I totally agree, but I thought we were basically talking about Jobs and other famous people?

I mean, there's no reason for somebody who hasn't had personal interaction with Jobs fixate on whether he was an asshole (which did not affect them) and ignore his accomplishments (which probably affected them to some degree)... but this seems to be the fashionable thing to do here.


I'm of two minds here. I agree there is something petty and unwholesome in the fixations of cancel culture, and by and large they don't spring from a virtuous place.

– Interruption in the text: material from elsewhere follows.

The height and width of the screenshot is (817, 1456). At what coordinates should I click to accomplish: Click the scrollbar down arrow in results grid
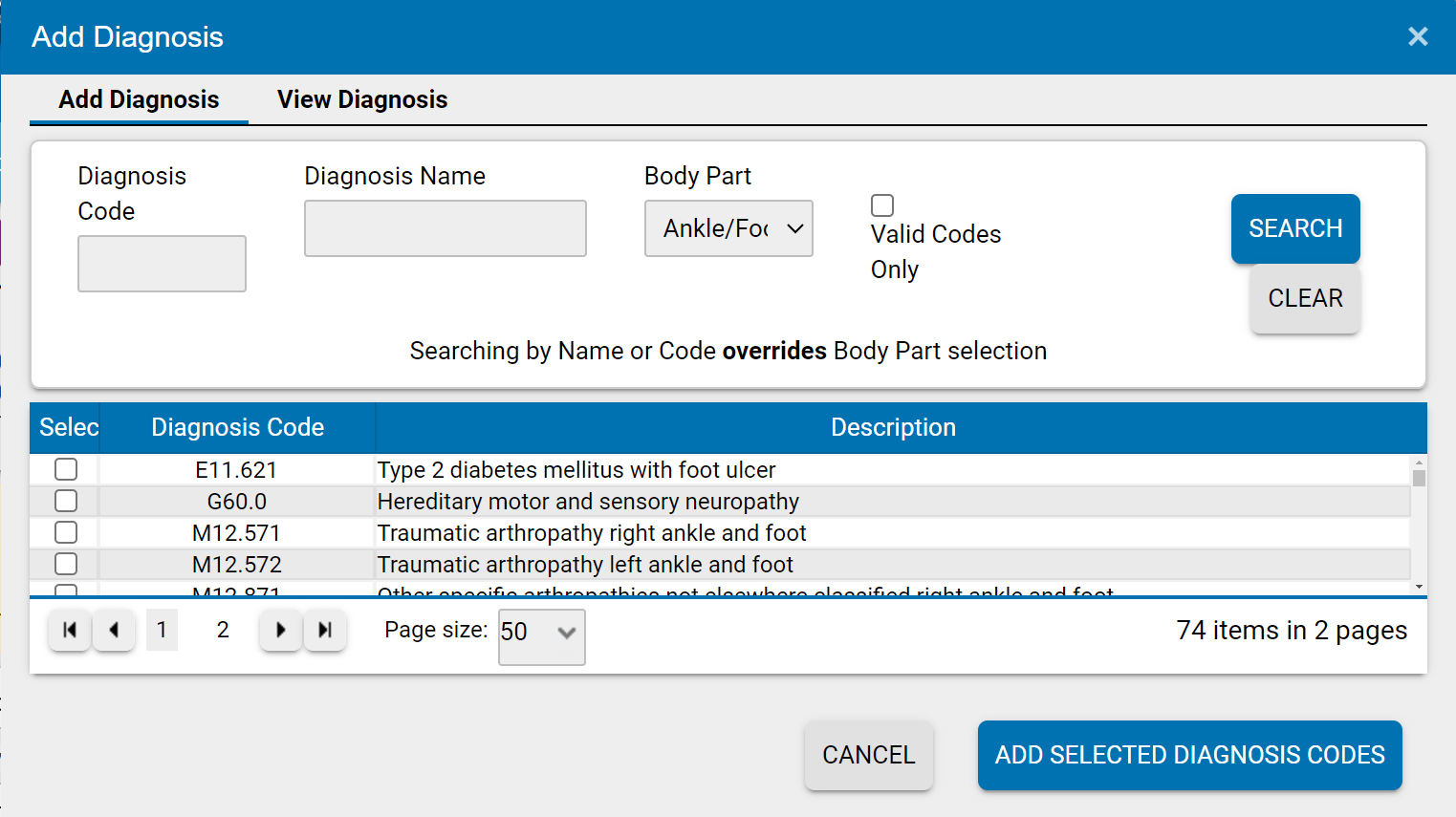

Otoh, it's more nuanced than just "did not affect them". Multiple things are happening here, and some have validity:

1. Such discussions are often serving (or people feel they are) as proxies for discussions about what the current rules should be. In that context, an insistence of calling Jobs or anyone else out serves as an insistence that such behavior not be allowed now. To me, it's silly that people can't separate these two things, but alas many can't.

2. There is a genuine issue of incentives. If people observe that success buys you a free pass for being a raging asshole, many of them will take note. Indeed, being able to get away with being an asshole can even become a special marker of success.


There's bad behavior among a lot of people who did great things.

Do you feel the same way about MLK based on his FBI files?

If everyone was super nice and pleasant we would likely wouldn't have made any progress.


I don’t know about the FBI MLK files. But if I were to meet MLK or Ghandi or <insert widely recognized figure> and they were an asshole, I wouldn’t excuse or overlook their behavior.

The underlying ideas here are greatness and individuals ascribed to doing great things.

Without any evidence I suspect an extremely large majority of progress is done by normal individuals whose names we’ll never know.


Hard disagree, I think I here are great men and they drive history. Its nice to valorize the every day working man, and I'm likely such a person. I mean a lot to my family and maybe a handful of others but I won't shape history no matter how hard I try. I can only hope to make the world better by bringing up well adjusted children that contribute to society. And that's fine.